## WHAT THIS TASK INVOLVES
No pictures belong in the copy. Set down exactly the lines from the one that contains "Privacy (114, 2327)" through the end of the data.

## RECORDS FOR PROCESSING
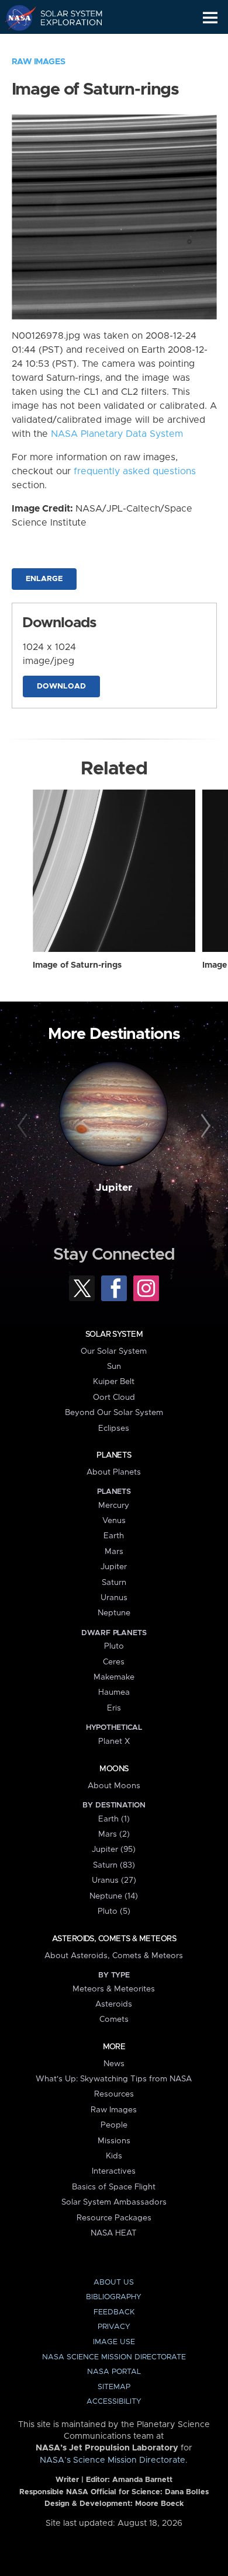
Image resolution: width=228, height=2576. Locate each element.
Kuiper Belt (113, 1382)
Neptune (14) (113, 1896)
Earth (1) (114, 1819)
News (114, 2064)
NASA (15, 17)
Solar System (114, 1334)
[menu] (210, 18)
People (114, 2125)
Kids (114, 2156)
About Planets (114, 1472)
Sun (114, 1366)
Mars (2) (114, 1834)
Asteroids (113, 2004)
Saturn (114, 1583)
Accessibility (114, 2401)
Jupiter (114, 1188)
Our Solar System (114, 1351)
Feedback (114, 2312)
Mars (114, 1552)
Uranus (114, 1598)
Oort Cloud (114, 1397)
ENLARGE (44, 579)
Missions (114, 2141)
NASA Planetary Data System (117, 434)
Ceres (114, 1662)
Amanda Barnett (142, 2480)
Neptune (114, 1613)
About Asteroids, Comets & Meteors (113, 1956)
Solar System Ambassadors (114, 2202)
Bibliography (113, 2297)
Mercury (113, 1505)
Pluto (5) (114, 1911)
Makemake (114, 1677)
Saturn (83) (114, 1865)
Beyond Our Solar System (114, 1413)
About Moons (114, 1786)
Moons (113, 1769)
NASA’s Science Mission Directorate (112, 2460)
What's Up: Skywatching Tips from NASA (114, 2079)
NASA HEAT (114, 2233)
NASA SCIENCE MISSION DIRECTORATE (114, 2357)
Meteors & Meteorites (113, 1989)
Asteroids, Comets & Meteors (114, 1939)
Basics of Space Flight (114, 2187)
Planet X (114, 1741)
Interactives (114, 2171)
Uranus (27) (114, 1880)
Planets (113, 1455)
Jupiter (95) (114, 1849)
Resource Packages (114, 2218)
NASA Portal (114, 2372)
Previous (24, 1126)
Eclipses (113, 1428)
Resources (114, 2094)
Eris (114, 1708)
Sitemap (114, 2387)
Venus (114, 1521)
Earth (113, 1536)
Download (61, 686)
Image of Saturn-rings (77, 965)
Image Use (114, 2342)
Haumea (114, 1692)
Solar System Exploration (64, 17)
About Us (114, 2282)
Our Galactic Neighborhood (64, 44)
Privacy (114, 2327)
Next (204, 1126)
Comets (114, 2019)
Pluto (114, 1646)
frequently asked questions (135, 471)
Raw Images (38, 62)
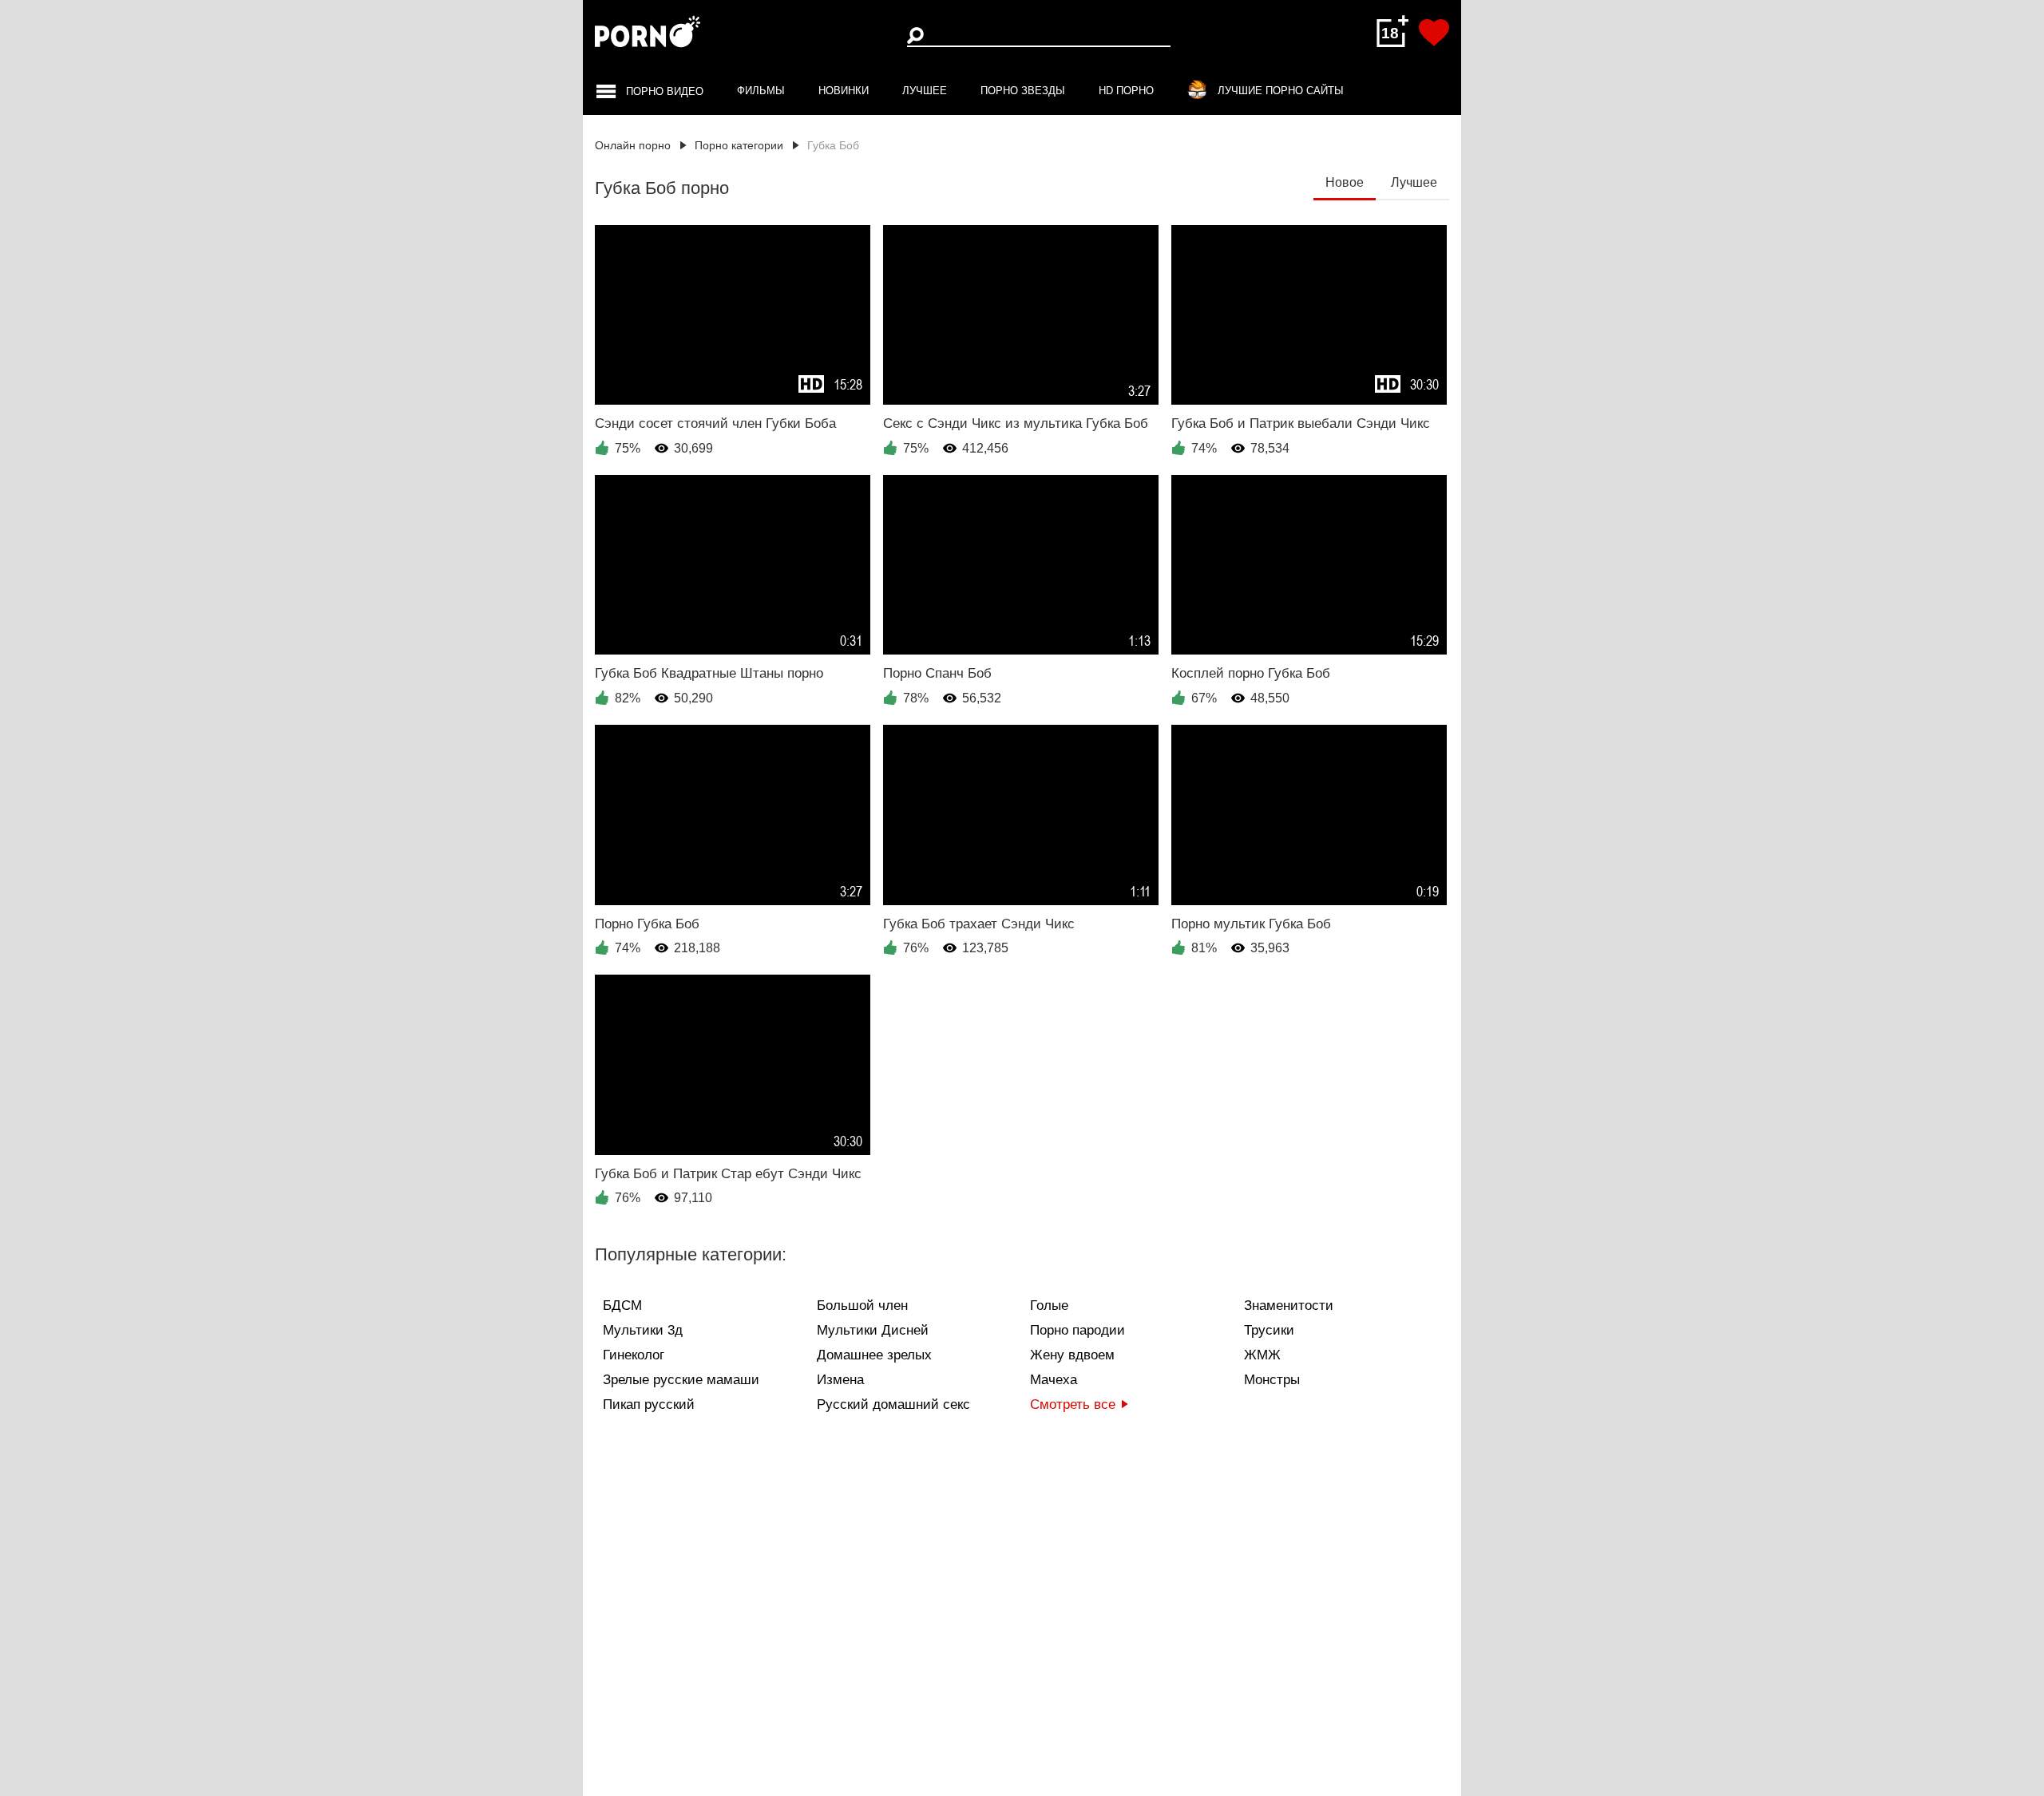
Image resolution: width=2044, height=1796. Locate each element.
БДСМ (622, 1305)
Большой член (862, 1305)
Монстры (1272, 1379)
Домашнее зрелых (874, 1355)
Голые (1049, 1305)
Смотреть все (1072, 1404)
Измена (840, 1379)
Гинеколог (633, 1355)
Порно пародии (1077, 1330)
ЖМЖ (1262, 1355)
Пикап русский (649, 1404)
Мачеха (1053, 1379)
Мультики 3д (643, 1330)
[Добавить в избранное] (1434, 33)
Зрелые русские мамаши (681, 1379)
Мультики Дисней (873, 1330)
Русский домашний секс (893, 1404)
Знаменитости (1288, 1305)
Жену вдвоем (1072, 1355)
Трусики (1269, 1330)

## ANSWER FOR THE TASK
Privacy (114, 2327)
Next (204, 1126)
Comets (114, 2019)
Pluto (114, 1646)
frequently asked questions (135, 471)
Raw Images (38, 62)
Image resolution: width=2044, height=1796. Locate each element.
БДСМ (622, 1305)
Большой член (862, 1305)
Монстры (1272, 1379)
Домашнее зрелых (874, 1355)
Голые (1049, 1305)
Смотреть все (1072, 1404)
Измена (840, 1379)
Гинеколог (633, 1355)
Порно пародии (1077, 1330)
ЖМЖ (1262, 1355)
Пикап русский (649, 1404)
Мачеха (1053, 1379)
Мультики 3д (643, 1330)
[Добавить в избранное] (1434, 33)
Зрелые русские мамаши (681, 1379)
Мультики Дисней (873, 1330)
Русский домашний секс (893, 1404)
Знаменитости (1288, 1305)
Жену вдвоем (1072, 1355)
Трусики (1269, 1330)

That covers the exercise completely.